Hati yang MemilihMaka mengalirlah cerita itu. Cerita tentang permainan yang telah dilakukan kedua saudara kembar itu, hingga kejadian tewasnya Ferry dalam kecelakaan. Silvia yang pada mulanya cukup tegar saat menceritakan semua itu, kembali tak bisa menguasai perasaannya sendiri. Air matanya kembali mengalir saat menceritakan Ferry yang tewas dalam kecelakaan, sebelum dia dan Indra mengakhiri permainan mereka.

Maka kedukaan kedua pun dimulai setelah air mata mengering sejak tumpah tiga bulan yang lalu. Wahyuni, ibu Anisa, tak kuasa menahan tangisnya. Maka kedua orang tua itu pun saling bertangisan, kembali menangisi seseorang yang pernah begitu mereka kenal, menangisi Ferry.

Di dalam kamarnya, Anisa berbaring sendirian dengan tubuh terguncang menahan isak tangis, sambil mendekap bingkai foto Ferry dalam pelukannya. Air matanya membasahi.

***

Selama beberapa hari sejak itu, Indra tak menemui Anisa. Ibunya telah menasihati, “Saat ini Anisa sedang dalam keadaan kalut, dan masih sangat sedih karena baru menyadari telah kehilangan Ferry. Jadi, untuk sementara waktu, biarkan dia sendiri dulu. Anisa mungkin tidak membencimu seperti yang kau kira, tapi kau sangat mirip dengan Ferry, dan itu pasti akan membuatnya kembali teringat...”

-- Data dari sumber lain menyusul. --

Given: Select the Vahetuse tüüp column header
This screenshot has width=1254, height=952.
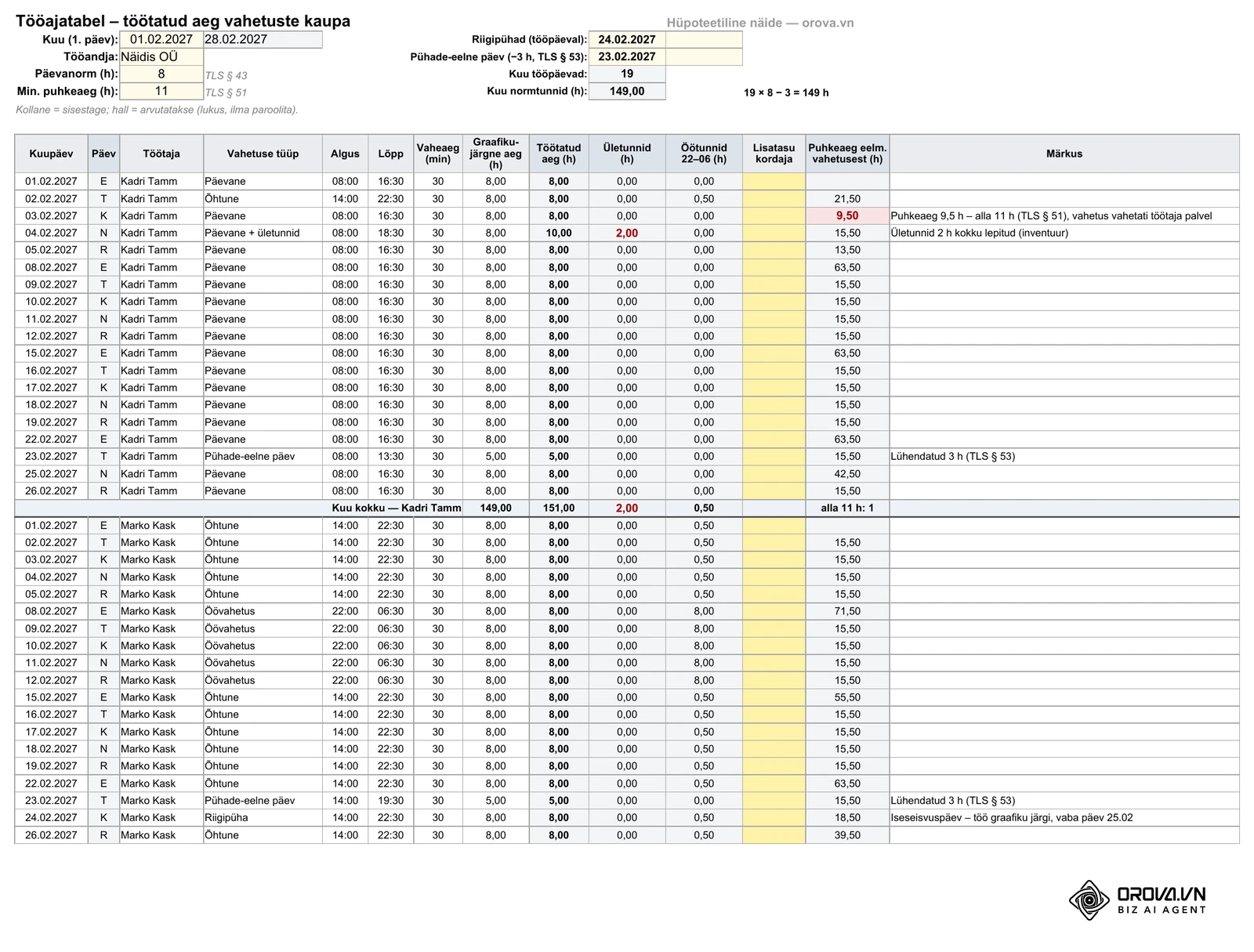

Indra memahami maksud ibunya. Maka dia pun tak lagi datang ke rumah Anisa pagi hari untuk menjemputnya ke kampus seperti biasa. Juga tidak mengantarkannya ke tempat kerjanya pada siang hari. Namun, Indra akan diam-diam datang ke tempat kerja Anisa malam hari saat menjelang jam kepulangannya. Ia memarkir sepeda motornya agak jauh dari tempat kerja Anisa, kemudian menunggu sampai melihat Anisa keluar dari dealernya yang telah tutup. Indra akan memperhatikan Anisa yang berdiri di depan dealernya, menghentikan becak, kemudian pulang. Dan Indra akan diam-diam mengikutinya, tanpa sepengetahuan Anisa, terus mengikutinya hingga Anisa telah sampai kembali di rumahnya. Dan setelah melihat Anisa masuk ke dalam rumahnya, Indra pun kembali pergi secara diam-diam.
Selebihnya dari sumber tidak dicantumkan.